DUGAZON Louise Rosalie Lefebvre dite (1755-1821)

11eme division
dimanche 9 avril 2006.
 

Actrice, danseuse et chanteuse

Louise Rosalie Lefebvre, plus connue sous le nom de Louise Dugazon cumula les talents d’actrice, danseuse et chanteuse. Elle est née à Berlin le 18 juin 1755. Son père François-Jacques est danseur et maître de ballet à la Cour de Frédéric II de Prusse. L’un de ses frères, joseph Lefebvre est quant à lui violoniste et compositeur. Elle revient à Paris avec ses parents à l’âge de huit ans en 1765. Elle fait ses tous débuts à l’âge de douze ans en tant que danseuse. Mais elle fait ses vrais débuts en tant qu’actrice et « Avec des chansons » à la Comédie-Italienne en 1774 dans le Sylvain de Grétry. Immédiatement elle est admise, puis sociétaire en 1775.

Louise épouse en 1776 Henry Gourgaud, dit Dugazon, né à Marseille en 1746. Il est acteur de Théâtre très connu appartenant à la Comédie-Française, spécialisé dans les rôles de valets de comédie. Il devient en 1786 professeur à l’école de déclamation, puis peu après au Conservatoire. Arrive la Révolution, il prend part à tous les mouvements, tous les excès, notamment en se mettant au service du fameux Santerre de triste mémoire.

En 1782, elle donne naissance à un fils prénommé Gustave. La rumeur publique faisant état de discorde dans le ménage, attribue la paternité de l’enfant au Chevalier de Saint-George, personnage romanesque à l’existence aventureuse, épéiste réputé et violoniste brillant. Il fait partie des Mousquetaires du Roi.

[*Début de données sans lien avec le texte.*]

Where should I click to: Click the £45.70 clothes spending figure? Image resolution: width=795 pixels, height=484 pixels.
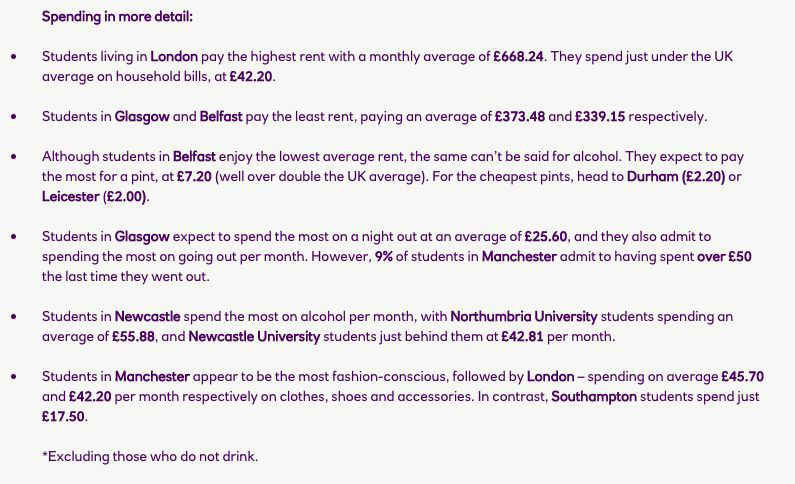click(x=742, y=377)
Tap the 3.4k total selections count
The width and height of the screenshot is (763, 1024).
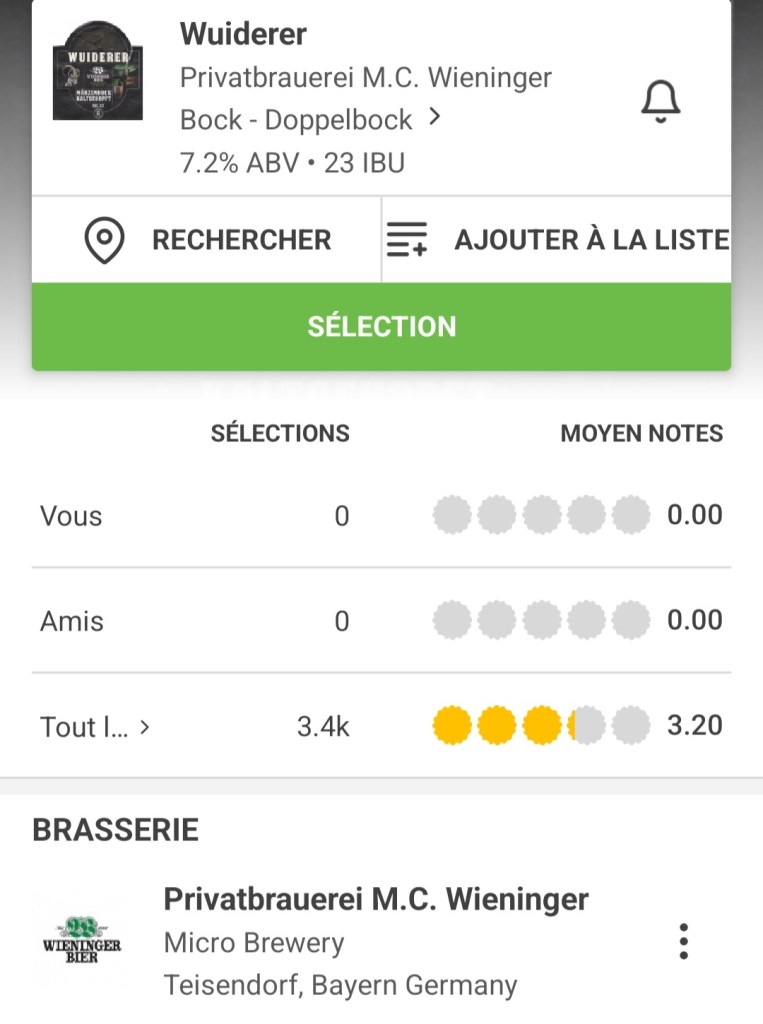[323, 727]
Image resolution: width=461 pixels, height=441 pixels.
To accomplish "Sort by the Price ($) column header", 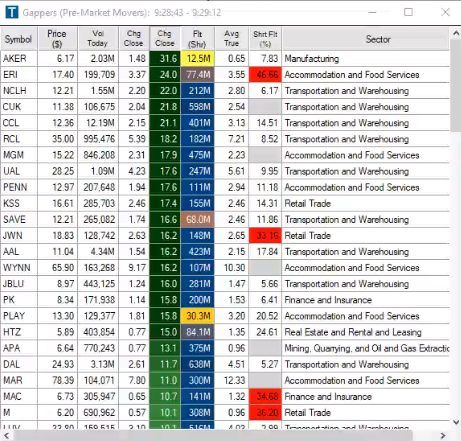I will click(x=57, y=39).
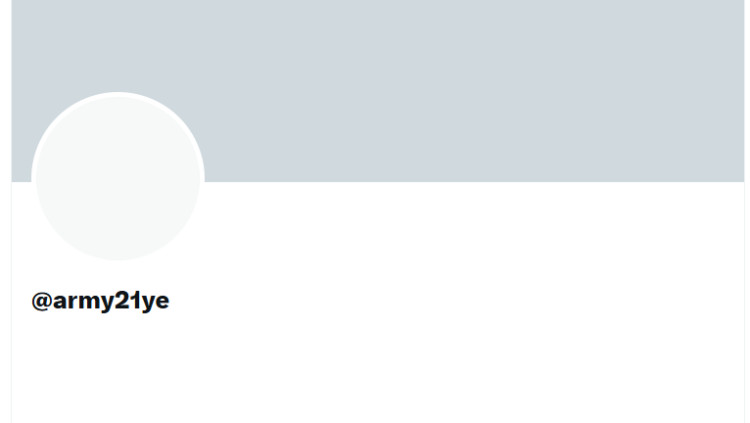The width and height of the screenshot is (750, 423).
Task: Click the blank circular profile avatar
Action: tap(118, 178)
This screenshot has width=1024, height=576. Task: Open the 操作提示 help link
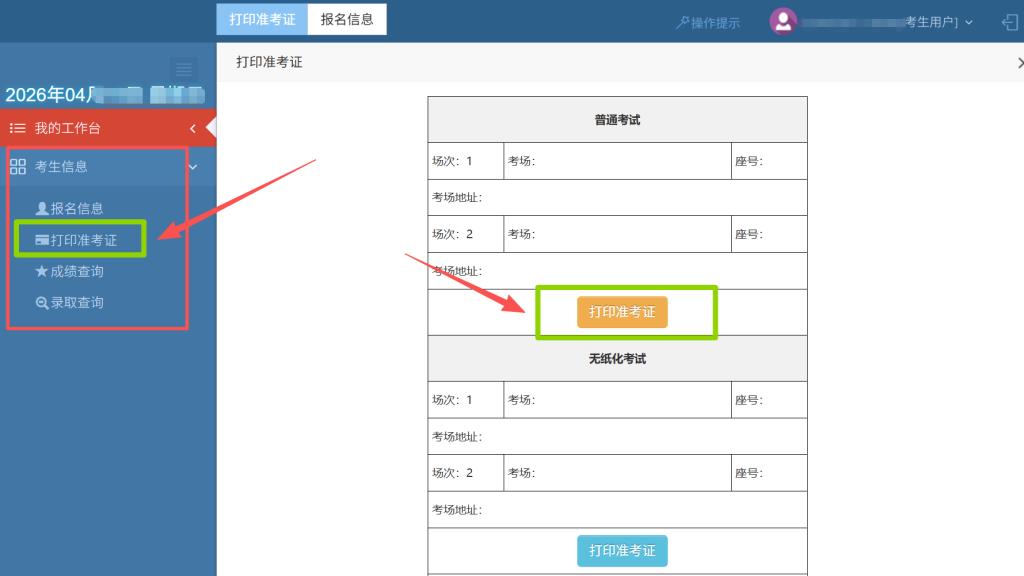point(708,22)
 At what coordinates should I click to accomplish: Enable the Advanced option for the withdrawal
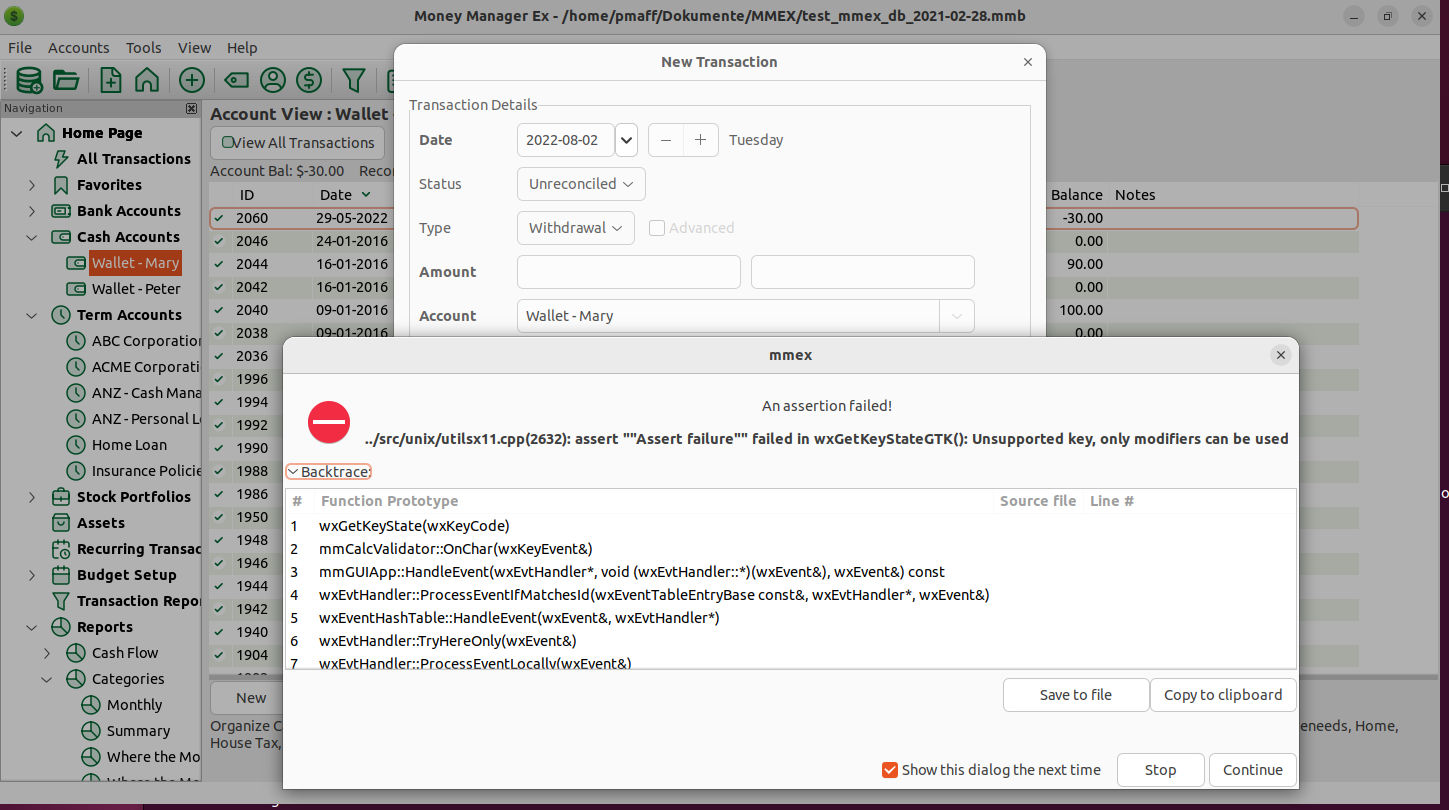click(x=657, y=227)
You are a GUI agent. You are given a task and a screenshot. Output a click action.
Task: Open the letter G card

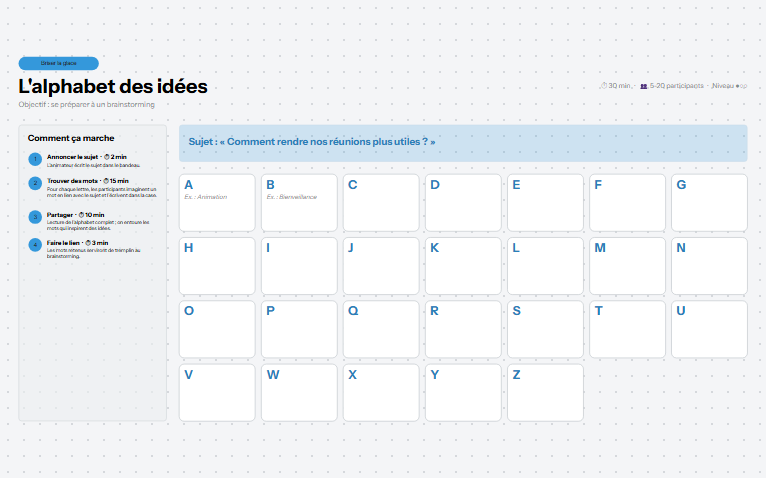pos(709,203)
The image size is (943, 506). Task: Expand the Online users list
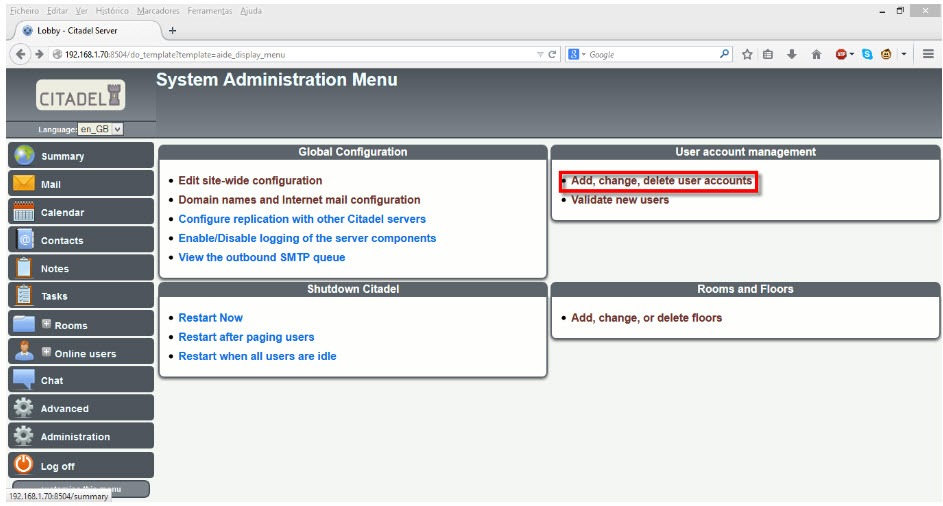[x=46, y=352]
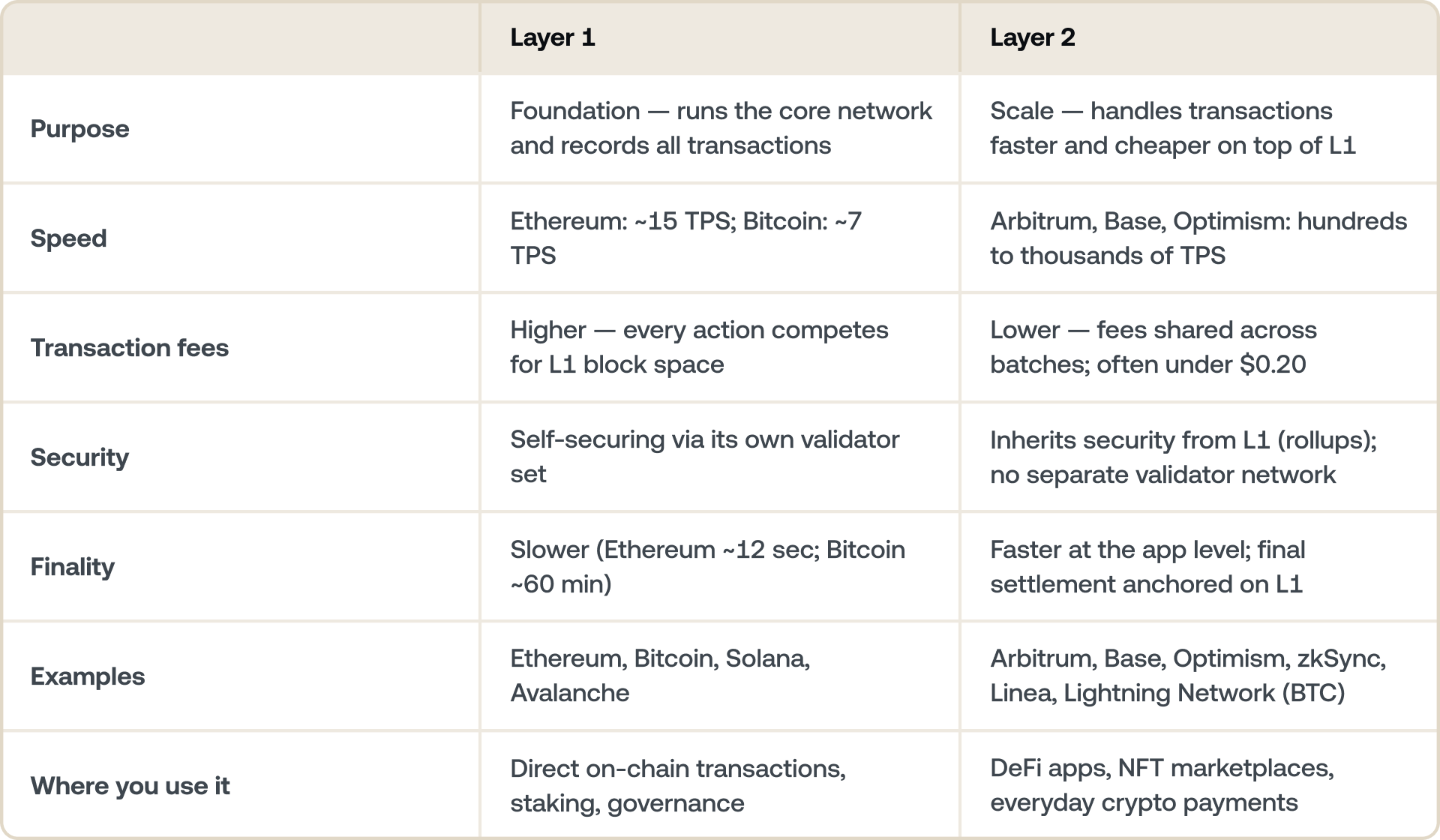The height and width of the screenshot is (840, 1440).
Task: Select the Speed row label
Action: coord(68,238)
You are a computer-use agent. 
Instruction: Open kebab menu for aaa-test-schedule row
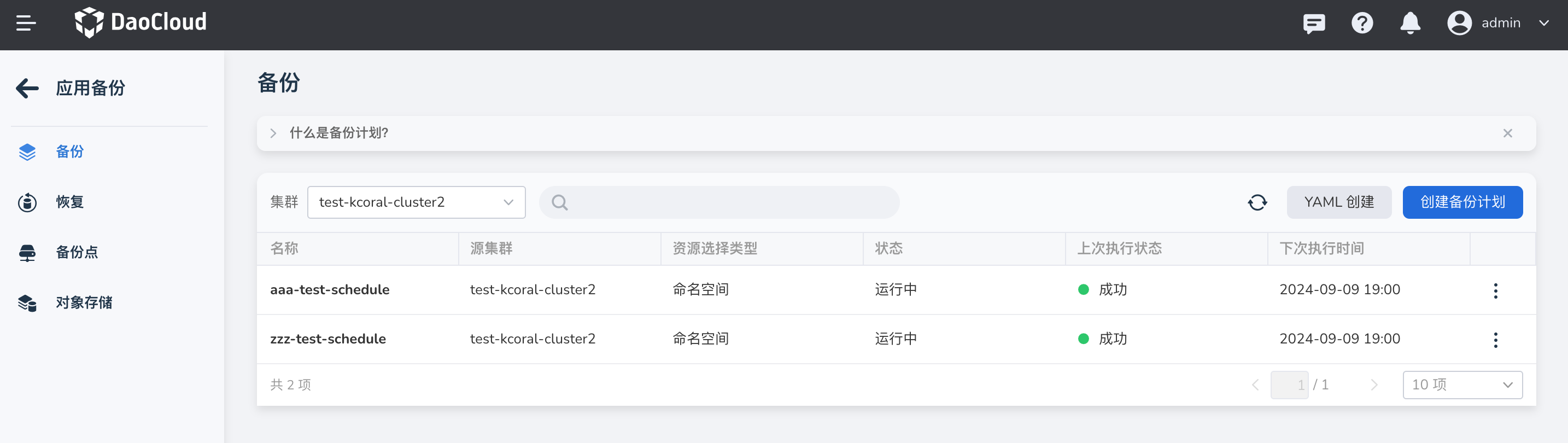(1496, 290)
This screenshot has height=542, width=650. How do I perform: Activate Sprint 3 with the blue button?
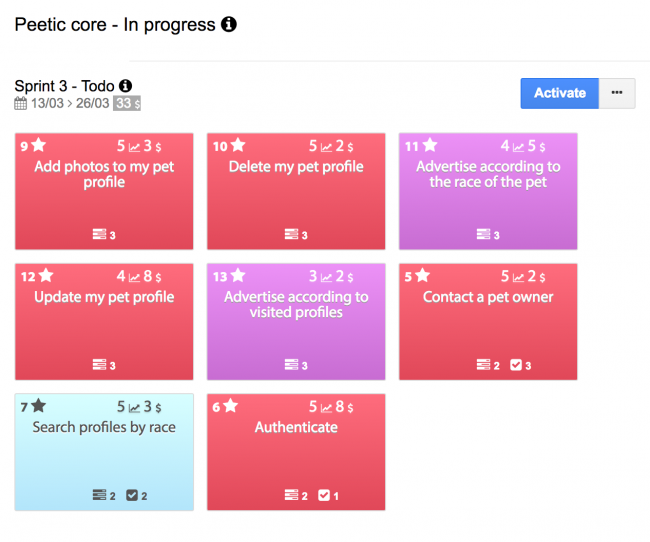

Grétry, parlant de Louise Dugazon a dit : « Quelle femme étonnante ! On dit qu’elle ne sait pas la musique, et pourtant, je n’ai jamais entendu chanter avec autant de goût, d’expression, de naturel et de vérité ». On dit même, au sujet de sa plus célèbre création en 1786, Nina ou la folie par amour." Les paroles sont de Marsollier, la musique est de Dalayrac, et la pièce est de Dugazon ". Il est vrai qu’elle tient une place pré pondérable dans l’Opéra Comique, elle a a son actif de nombreuses partitions de Grétry et Dalayrac. C’est d’ailleurs ce dernier qui la fait débuter en 1769 dans son opéra Lucille. C’est ainsi que l’on appelle « Dugazon » les rôles d’amoureuses et de soubrettes. Actrice adulée à la Comédie-Italienne puis à l’Opéra-Comique elle est incontournable. La Révolution, l’écarte du théâtre. Son attachement, son intéret au sort de la famille royale et son refus de jouer des pièces issues de la Révolution l’éloignent de la scène. Elle réapparaît en 1795, et durant une dizaine d’années elle se cantonne dans les rôles de mères, un cruel embonpoint lui interdisant de jouer encore les amoureuses.

Louise Dugazon s’éteint quelques années plus tard enlevée par une hydropisie de poitrine le 22 septembre 1821. Elle repose non loin de Grétry. Mme Vigée Lebrun l’a immortalisée et a fixé ses traits sur la toile en 1787.